Who Will Manage for Species at Risk on the First Ten Pastures to be Transferred?

Sprague's Pipit, one of 32 Species at Risk that use the PFRA community pastures (image courtesy of Alan McKeigan)

Among all of the public goods that the PFRA community pasture system has delivered to Canadians for nearly 80 years--the soil and water conservation, the support for small to medium sized cattle producers, the biodiversity, carbon sequestration, the economic and social spinoffs for rural municipalities and small communities--the one good that may be most vulnerable to the changes in management and tenure underway is the fate of the grassland species at risk (SAR) that have benefited from management programs and planning that balances their habitat needs with grazing requirements.

The private cattle producers who end up buying or leasing the community pastures, no matter how well intentioned, will not have the means to continue the SAR programming that made the PFRA system a model in ecologically sustainable grassland management.

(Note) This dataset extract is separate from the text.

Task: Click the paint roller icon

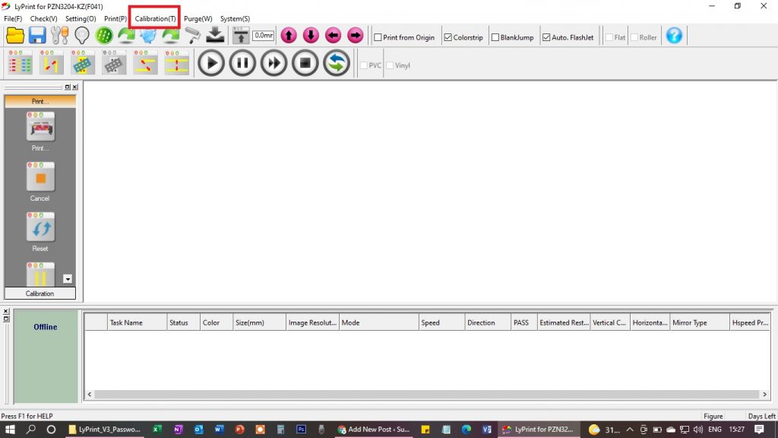Action: (193, 36)
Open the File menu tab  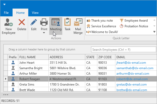pyautogui.click(x=6, y=12)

Buried in Agriculture Canada's science publications web pages is a news item on "Agricultural Biodiversity" that praises the Community Pastures Program (CPP), its Biodiversity Extension Specialists, and its protection of species at risk. Not sure why it is still online but this is part of what it says:
"CPP encompasses - and here's where the harmonious co-existence part comes in - the grazing of 210,000 cows, calves, bulls and horses on lands containing fragile grassland ecosystems and many SAR. The grazing of cattle is symbiotically tied to the survival of many SAR. For example, the Burrowing Owl chooses habitat that is grazed low enough to spot predators and depends on the dung of large herbivores such as cattle to line its nest. Tools developed for the CPP include a calendar that lists the periods of the year when SAR are most sensitive to disturbance, factsheets on various species, interactive maps, and recommendations for setbacks for infrastructure. The unit (part of the Agriculture and Agri-Food Canada Agri-Environment Services Branch) also works with provincial conservation data centres and other specialists to ensure they are using the best information available."
So, what about the first ten community pastures scheduled to be transferred to Saskatchewan this fall and placed in the hands of cattle producers? Do any of them have species at risk? Yes, they do. In fact, nine of the first ten have recorded SAR as the following table shows:

Species at Risk
North Battleford
None found
Burrowing Owl, Ferruginous Hawk, Sprague’s Pipit
Burrowing Owl, Ferruginous Hawk, Sprague’s Pipit
Lone Tree
Swift Current
Burrowing Owl, Ferruginous Hawk, Sprague’s Pipit, Swift Fox
Short-eared Owl, Sprague’s Pipit
Common Nighthawk, Whip-poor-will
Ituna Bon Accord
Foam Lake
Monarch, Peregrine Falcon
Burrowing Owl, Ferruginous Hawk, Piping Plover, Sprague’s Pipit
Burrowing Owl, Piping Plover, Sprague’s Pipit
Burrowing Owl, Ferruginous Hawk, Sprague’s Pipit (F.Hawk successful nest in 2012)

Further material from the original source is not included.